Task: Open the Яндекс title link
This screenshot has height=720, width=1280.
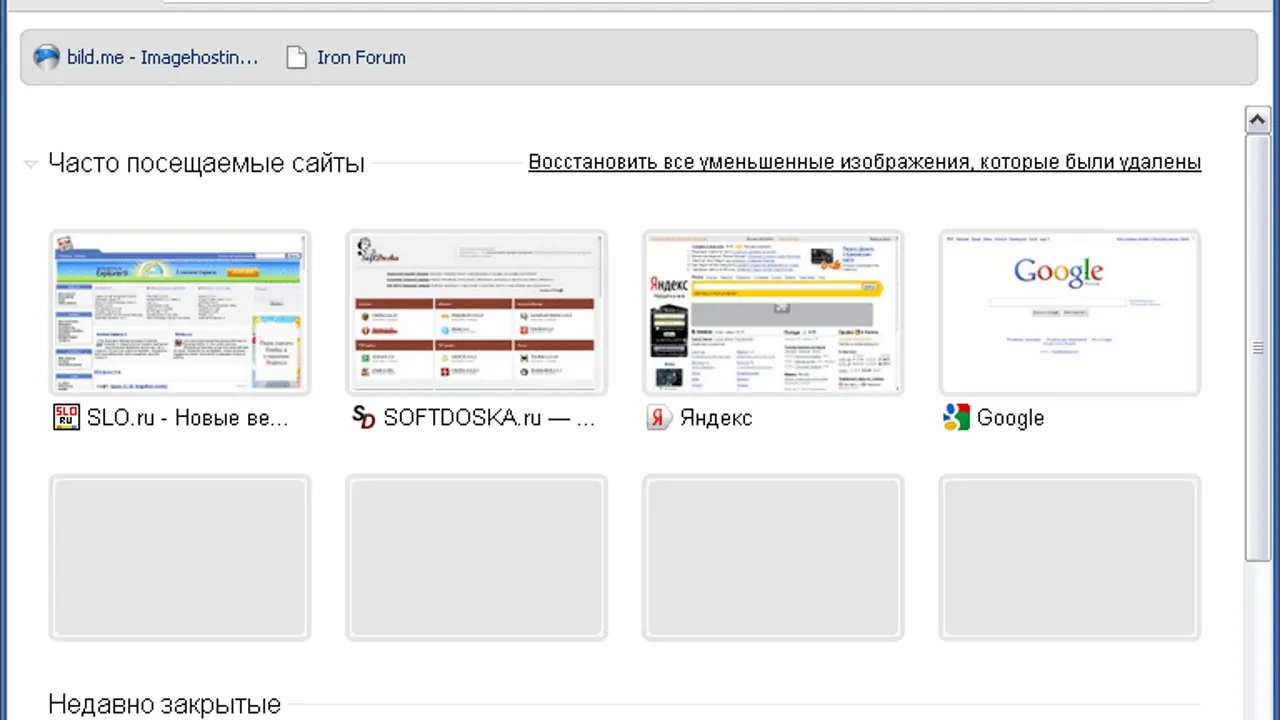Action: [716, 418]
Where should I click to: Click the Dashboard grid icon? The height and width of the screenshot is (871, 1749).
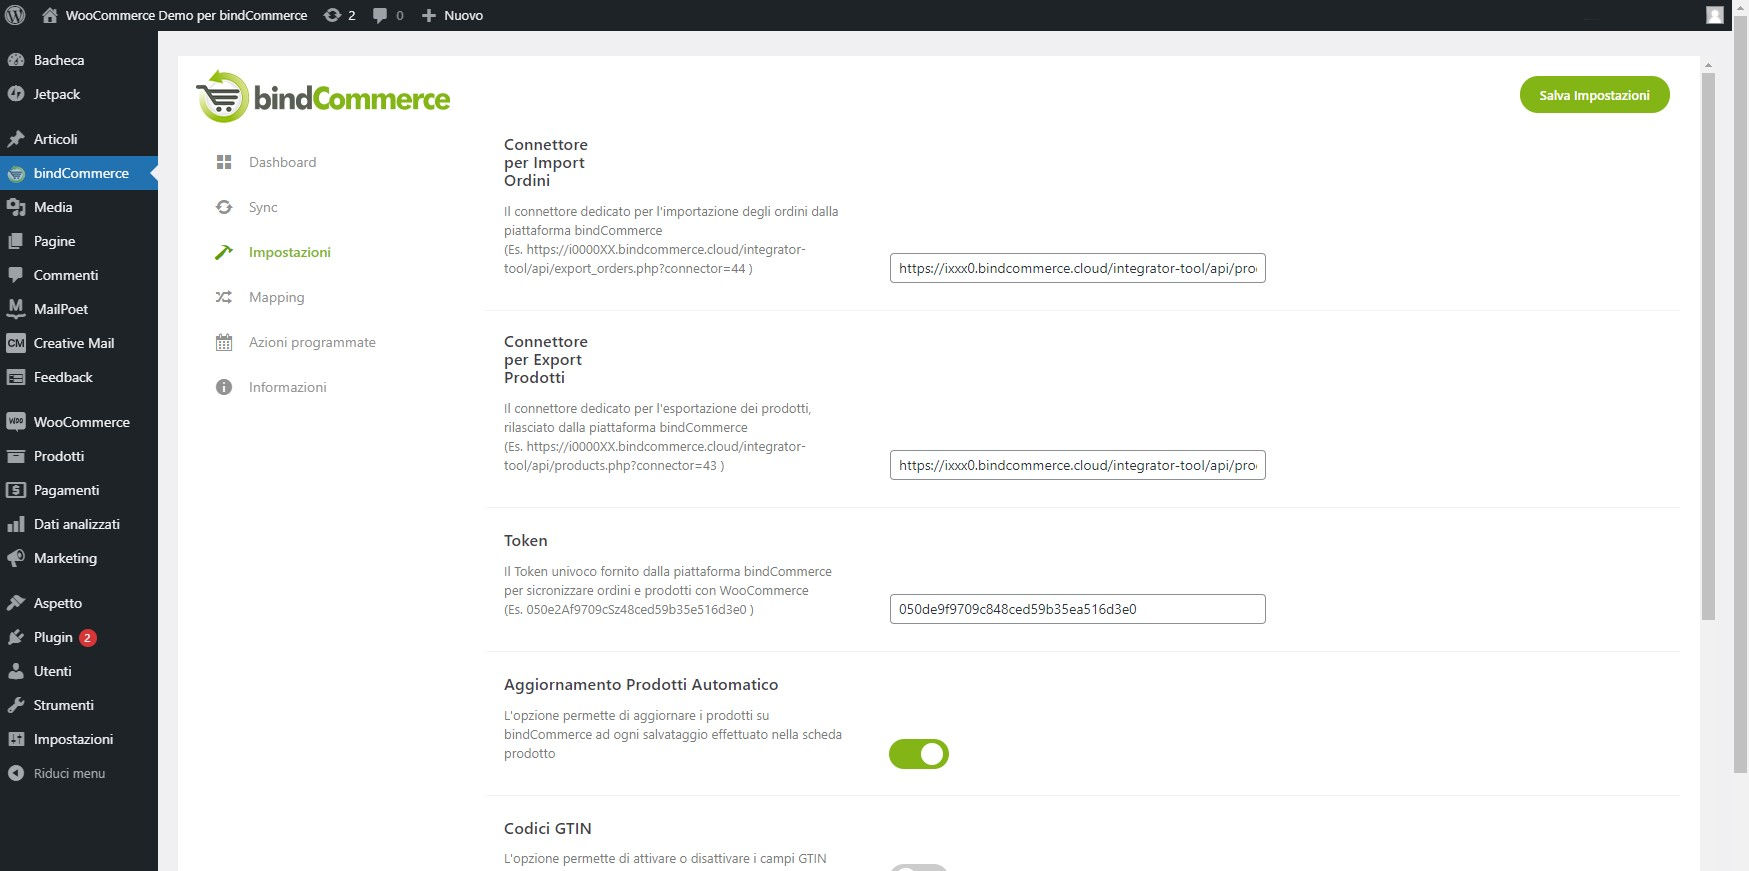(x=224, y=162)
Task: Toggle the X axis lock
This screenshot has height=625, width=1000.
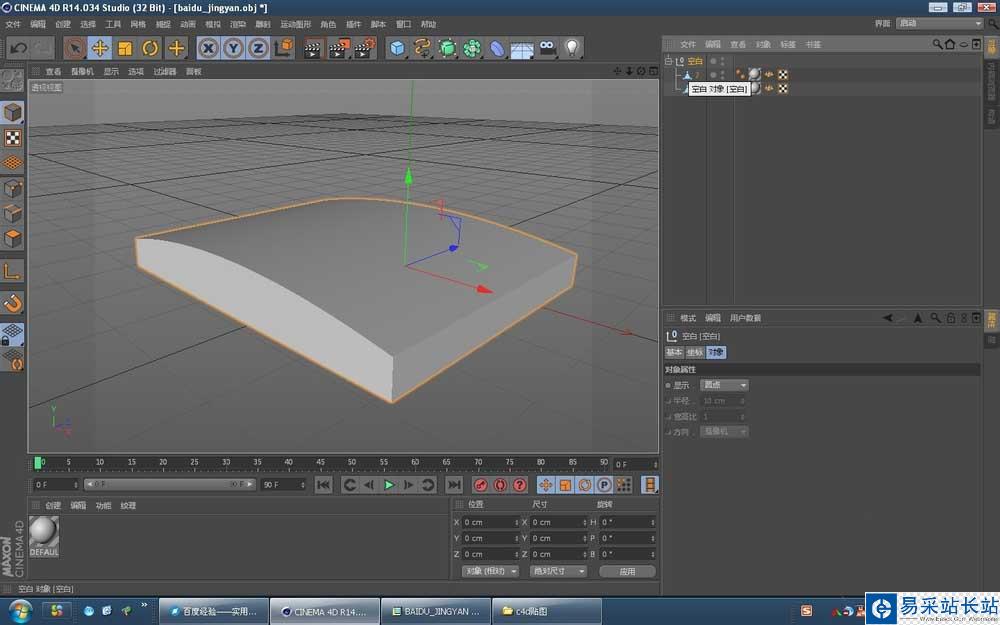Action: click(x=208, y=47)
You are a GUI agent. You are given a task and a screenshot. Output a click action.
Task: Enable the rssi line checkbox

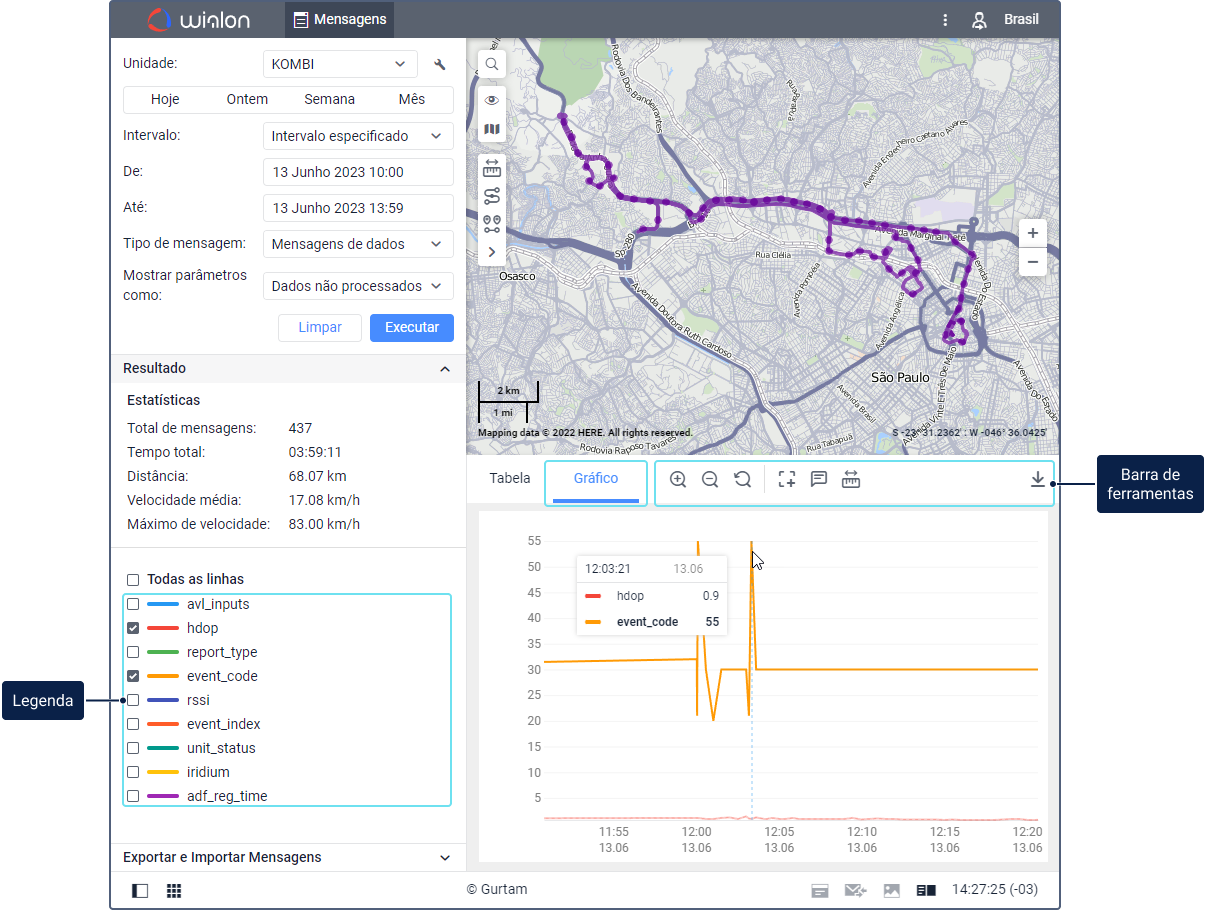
※
Every line from the one with "This screenshot has height=625, width=1000." through the last line of the material gets printed exactly, and nothing more. Omit the pictures.

This screenshot has height=625, width=1000.
Action: click(x=208, y=47)
You are a GUI agent. You are given a task and a screenshot. Output a click action.
Task: Enable the rssi line checkbox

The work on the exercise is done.